What to work on:
Reproduce each of the following records verbatim, line for line.
---
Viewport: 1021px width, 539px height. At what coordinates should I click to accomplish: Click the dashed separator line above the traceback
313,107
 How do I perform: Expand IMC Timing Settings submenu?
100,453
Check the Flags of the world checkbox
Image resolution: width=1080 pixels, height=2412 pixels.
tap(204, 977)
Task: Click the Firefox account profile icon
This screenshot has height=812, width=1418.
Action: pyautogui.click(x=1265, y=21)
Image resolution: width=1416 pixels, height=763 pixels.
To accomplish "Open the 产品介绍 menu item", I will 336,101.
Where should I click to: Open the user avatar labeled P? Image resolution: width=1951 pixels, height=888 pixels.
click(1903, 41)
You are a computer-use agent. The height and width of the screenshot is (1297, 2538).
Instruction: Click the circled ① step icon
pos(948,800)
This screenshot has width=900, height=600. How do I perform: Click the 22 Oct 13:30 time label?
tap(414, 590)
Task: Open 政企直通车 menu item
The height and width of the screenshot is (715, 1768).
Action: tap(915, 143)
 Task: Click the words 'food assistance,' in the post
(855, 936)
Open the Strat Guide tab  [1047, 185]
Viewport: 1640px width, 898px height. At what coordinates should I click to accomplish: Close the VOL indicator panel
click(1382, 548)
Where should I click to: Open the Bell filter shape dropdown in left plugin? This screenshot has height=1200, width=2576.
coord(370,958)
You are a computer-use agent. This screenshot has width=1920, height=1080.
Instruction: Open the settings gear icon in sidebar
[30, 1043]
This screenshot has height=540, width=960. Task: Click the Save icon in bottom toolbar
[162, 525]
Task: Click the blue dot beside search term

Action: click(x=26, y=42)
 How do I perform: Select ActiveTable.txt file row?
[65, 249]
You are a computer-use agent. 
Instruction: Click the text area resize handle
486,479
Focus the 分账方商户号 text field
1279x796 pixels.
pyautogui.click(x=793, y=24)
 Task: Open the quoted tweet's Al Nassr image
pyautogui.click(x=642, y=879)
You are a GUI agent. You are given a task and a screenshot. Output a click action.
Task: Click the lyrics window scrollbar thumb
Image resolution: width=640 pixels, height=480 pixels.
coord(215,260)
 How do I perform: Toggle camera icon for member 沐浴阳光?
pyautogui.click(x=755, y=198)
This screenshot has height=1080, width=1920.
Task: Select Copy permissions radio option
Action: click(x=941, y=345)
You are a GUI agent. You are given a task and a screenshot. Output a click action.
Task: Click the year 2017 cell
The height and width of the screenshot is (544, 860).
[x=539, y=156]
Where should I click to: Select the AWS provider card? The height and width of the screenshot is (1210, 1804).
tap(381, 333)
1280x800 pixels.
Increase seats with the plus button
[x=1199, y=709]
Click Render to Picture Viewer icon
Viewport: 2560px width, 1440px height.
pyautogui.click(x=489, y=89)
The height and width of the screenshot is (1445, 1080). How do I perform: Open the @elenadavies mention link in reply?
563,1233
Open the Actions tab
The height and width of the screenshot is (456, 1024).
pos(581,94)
---
Solution:
Viewport: 1021px width, 539px height. At what coordinates should I click to accomplish: Click the dashed separator line above the traceback
313,107
 How do I perform: Expand IMC Timing Settings submenu?
100,453
Check the Flags of the world checkbox
Image resolution: width=1080 pixels, height=2412 pixels.
tap(204, 977)
Task: Click the Firefox account profile icon
This screenshot has height=812, width=1418.
Action: pyautogui.click(x=1265, y=21)
Image resolution: width=1416 pixels, height=763 pixels.
To accomplish "Open the 产品介绍 menu item", I will 336,101.
Where should I click to: Open the user avatar labeled P? Image resolution: width=1951 pixels, height=888 pixels.
click(1903, 41)
You are a computer-use agent. The height and width of the screenshot is (1297, 2538).
Instruction: Click the circled ① step icon
pos(948,800)
This screenshot has width=900, height=600. How do I perform: Click the 22 Oct 13:30 time label?
tap(414, 590)
Task: Open 政企直通车 menu item
The height and width of the screenshot is (715, 1768).
Action: tap(915, 143)
 Task: Click the words 'food assistance,' in the post
(855, 936)
Open the Strat Guide tab  [1047, 185]
Viewport: 1640px width, 898px height. At what coordinates should I click to accomplish: Close the VOL indicator panel
click(1382, 548)
Where should I click to: Open the Bell filter shape dropdown in left plugin? This screenshot has height=1200, width=2576.
coord(370,958)
You are a computer-use agent. This screenshot has width=1920, height=1080.
Instruction: Open the settings gear icon in sidebar
[30, 1043]
This screenshot has height=540, width=960. Task: Click the Save icon in bottom toolbar
[162, 525]
Task: Click the blue dot beside search term

Action: click(x=26, y=42)
 How do I perform: Select ActiveTable.txt file row?
[65, 249]
You are a computer-use agent. 
Instruction: Click the text area resize handle
486,479
Focus the 分账方商户号 text field
1279x796 pixels.
pyautogui.click(x=793, y=24)
 Task: Open the quoted tweet's Al Nassr image
pyautogui.click(x=642, y=879)
You are a GUI agent. You are given a task and a screenshot. Output a click action.
Task: Click the lyrics window scrollbar thumb
Image resolution: width=640 pixels, height=480 pixels.
coord(215,260)
 How do I perform: Toggle camera icon for member 沐浴阳光?
pyautogui.click(x=755, y=198)
This screenshot has height=1080, width=1920.
Task: Select Copy permissions radio option
Action: click(x=941, y=345)
You are a GUI agent. You are given a task and a screenshot. Output a click action.
Task: Click the year 2017 cell
The height and width of the screenshot is (544, 860).
[x=539, y=156]
Where should I click to: Select the AWS provider card? The height and width of the screenshot is (1210, 1804).
tap(381, 333)
1280x800 pixels.
Increase seats with the plus button
[x=1199, y=709]
Click Render to Picture Viewer icon
Viewport: 2560px width, 1440px height.
pyautogui.click(x=489, y=89)
The height and width of the screenshot is (1445, 1080). How do I perform: Open the @elenadavies mention link in reply?
563,1233
Open the Actions tab
The height and width of the screenshot is (456, 1024).
pos(581,94)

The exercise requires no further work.